Settembre 2025. Un annuncio, arrivato in punta di piedi ma con il peso di una responsabilità crescente, segna una svolta nel rapporto tra intelligenza artificiale e minori: OpenAI introdurrà a breve un sistema di parental control per ChatGPT, pensato per tutelare gli adolescenti a partire dai 13 anni.
Non si tratta di un semplice aggiornamento tecnico, ma della risposta a un dolore collettivo: la morte di un ragazzo americano, dopo aver interagito con un chatbot IA in un momento di estrema vulnerabilità. Il caso ha portato la famiglia a sporgere denuncia, e ha acceso un faro internazionale sull’uso dell’AI in età fragile. Come riportano testate come The Washington Post, AP News, TechRadar, Sky TG24 e Al Jazeera.
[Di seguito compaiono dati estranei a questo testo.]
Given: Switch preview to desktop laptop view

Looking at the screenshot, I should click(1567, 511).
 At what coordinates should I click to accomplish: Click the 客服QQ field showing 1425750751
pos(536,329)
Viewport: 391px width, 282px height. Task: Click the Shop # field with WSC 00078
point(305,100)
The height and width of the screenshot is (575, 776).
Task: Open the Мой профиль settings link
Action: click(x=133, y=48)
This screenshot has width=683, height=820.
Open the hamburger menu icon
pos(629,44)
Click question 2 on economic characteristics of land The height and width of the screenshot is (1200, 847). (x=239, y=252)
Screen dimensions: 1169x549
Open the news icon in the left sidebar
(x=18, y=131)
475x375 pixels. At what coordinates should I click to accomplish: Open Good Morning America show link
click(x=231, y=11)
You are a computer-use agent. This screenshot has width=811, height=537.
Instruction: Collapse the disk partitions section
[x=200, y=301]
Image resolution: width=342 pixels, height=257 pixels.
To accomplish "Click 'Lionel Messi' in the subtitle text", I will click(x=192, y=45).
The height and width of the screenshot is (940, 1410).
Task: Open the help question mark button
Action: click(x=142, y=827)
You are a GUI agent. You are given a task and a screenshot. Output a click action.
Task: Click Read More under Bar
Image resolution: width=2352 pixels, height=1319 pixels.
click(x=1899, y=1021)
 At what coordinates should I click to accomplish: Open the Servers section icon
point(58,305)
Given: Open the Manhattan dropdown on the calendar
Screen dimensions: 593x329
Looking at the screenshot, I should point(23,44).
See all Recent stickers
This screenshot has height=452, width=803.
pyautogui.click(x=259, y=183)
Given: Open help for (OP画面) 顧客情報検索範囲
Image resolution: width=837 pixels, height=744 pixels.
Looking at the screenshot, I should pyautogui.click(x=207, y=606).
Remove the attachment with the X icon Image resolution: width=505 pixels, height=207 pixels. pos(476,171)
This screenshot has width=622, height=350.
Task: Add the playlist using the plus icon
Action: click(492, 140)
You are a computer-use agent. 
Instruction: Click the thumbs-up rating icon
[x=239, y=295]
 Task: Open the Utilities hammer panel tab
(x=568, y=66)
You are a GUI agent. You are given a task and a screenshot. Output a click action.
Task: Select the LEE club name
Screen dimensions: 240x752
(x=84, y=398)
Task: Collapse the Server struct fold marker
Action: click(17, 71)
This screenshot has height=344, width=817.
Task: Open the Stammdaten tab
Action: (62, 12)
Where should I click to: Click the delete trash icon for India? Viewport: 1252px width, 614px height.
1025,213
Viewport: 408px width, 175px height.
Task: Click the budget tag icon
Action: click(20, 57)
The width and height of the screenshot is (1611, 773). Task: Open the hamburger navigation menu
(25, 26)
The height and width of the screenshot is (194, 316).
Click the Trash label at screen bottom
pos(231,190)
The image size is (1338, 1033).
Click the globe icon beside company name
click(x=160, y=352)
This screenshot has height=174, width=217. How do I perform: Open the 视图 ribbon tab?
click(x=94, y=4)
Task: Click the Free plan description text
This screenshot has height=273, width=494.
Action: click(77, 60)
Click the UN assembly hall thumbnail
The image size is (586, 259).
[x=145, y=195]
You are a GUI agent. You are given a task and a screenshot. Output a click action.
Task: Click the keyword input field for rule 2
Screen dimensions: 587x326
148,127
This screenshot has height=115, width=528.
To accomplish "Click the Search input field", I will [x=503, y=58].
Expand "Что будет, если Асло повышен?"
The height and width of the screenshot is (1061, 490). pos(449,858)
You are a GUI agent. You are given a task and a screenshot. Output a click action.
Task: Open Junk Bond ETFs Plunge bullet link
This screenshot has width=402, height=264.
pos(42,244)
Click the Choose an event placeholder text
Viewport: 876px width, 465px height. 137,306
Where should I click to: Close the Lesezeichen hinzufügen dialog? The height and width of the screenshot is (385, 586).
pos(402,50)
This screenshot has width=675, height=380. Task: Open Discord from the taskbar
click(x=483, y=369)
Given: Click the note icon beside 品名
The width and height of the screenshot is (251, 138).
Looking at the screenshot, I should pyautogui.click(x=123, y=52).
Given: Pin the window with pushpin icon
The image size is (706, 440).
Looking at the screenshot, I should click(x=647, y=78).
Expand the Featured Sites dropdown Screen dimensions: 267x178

Il sistema annunciato da OpenAI si fonda su un principio semplice ma ambizioso: proteggere senza invadere. I genitori potranno collegare il proprio profilo a quello del figlio, impostare limiti d’uso, disattivare funzioni come la cronologia o la memoria e, soprattutto, ricevere una notifica in caso di segnali di disagio psicologico grave. Un’attenzione specifica è riservata alle conversazioni più delicate: l’azienda americana sta sviluppando modelli linguistici addestrati a gestirle con cautela, grazie a una tecnica chiamata deliberative alignment.
La novità, tuttavia, non può essere letta come una soluzione definitiva. Nessuna intelligenza artificiale può sostituire l’ascolto umano, la cura educativa, il tempo condiviso. I controlli parentali sono strumenti, non soluzioni. Affinché siano efficaci, devono inserirsi in un ecosistema relazionale fatto di scuola, famiglia, clinici e istituzioni capaci di comunicare e agire insieme.